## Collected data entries
--------------------------------

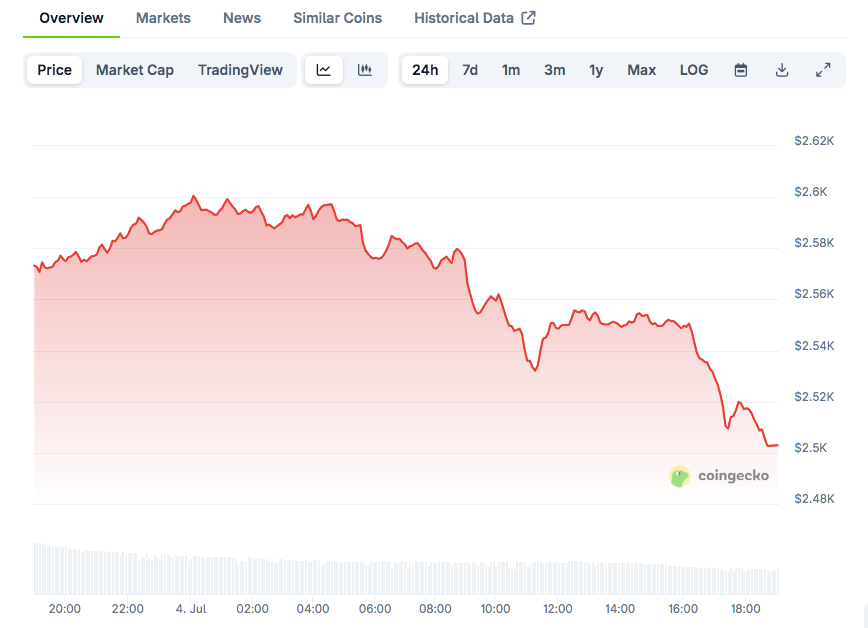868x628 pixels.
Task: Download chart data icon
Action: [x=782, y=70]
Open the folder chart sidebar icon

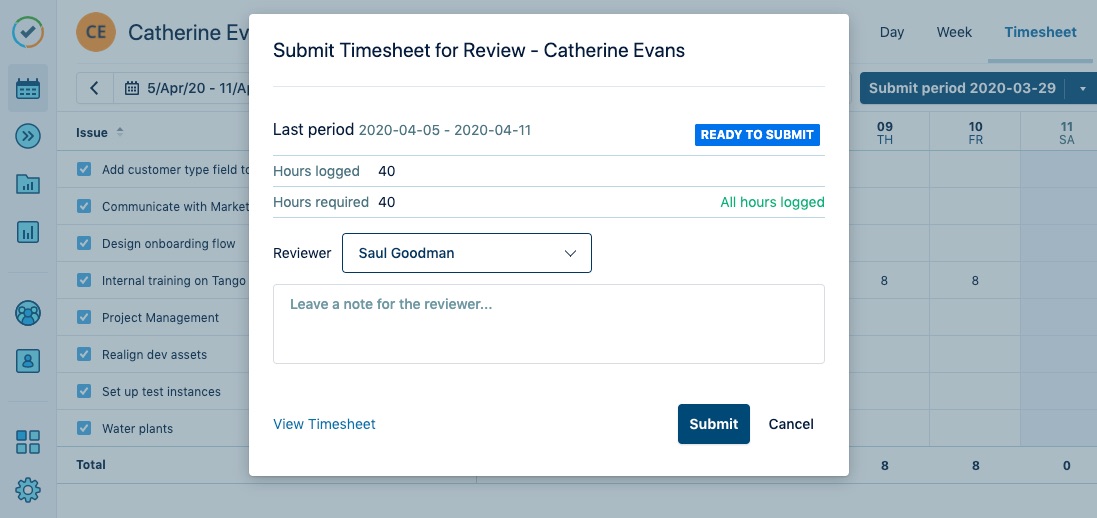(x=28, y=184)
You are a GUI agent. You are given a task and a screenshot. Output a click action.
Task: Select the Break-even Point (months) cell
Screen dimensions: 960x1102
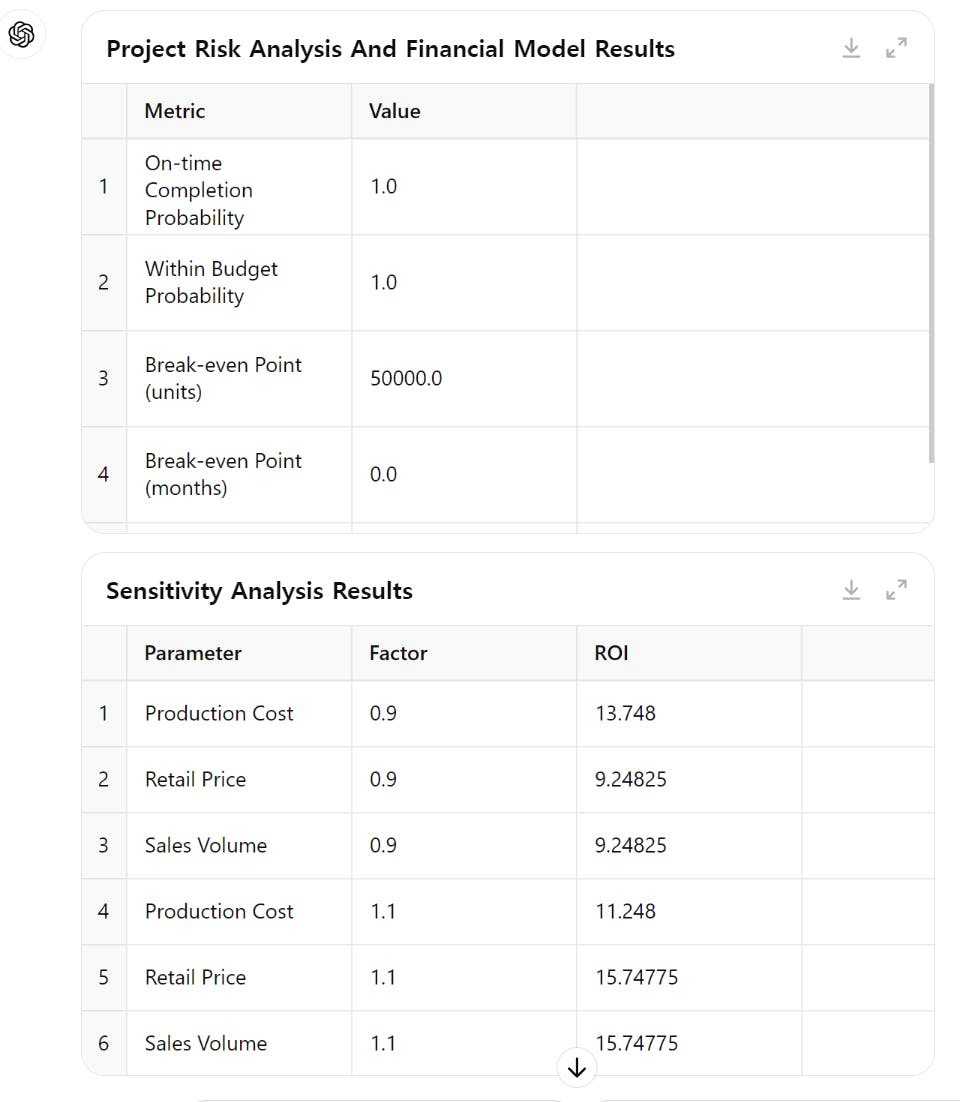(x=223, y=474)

--------------------------------

## Exercise directions
Transcribe exactly the span of lines from the line holding "Open the folder chart sidebar icon" through the last line above, both included. Pictures stay out.

## Output of the exercise
Open the folder chart sidebar icon

(x=28, y=184)
You are a GUI agent. You are given a task and a screenshot. Output a click action.
Task: Select the Break-even Point (months) cell
Screen dimensions: 960x1102
(x=223, y=474)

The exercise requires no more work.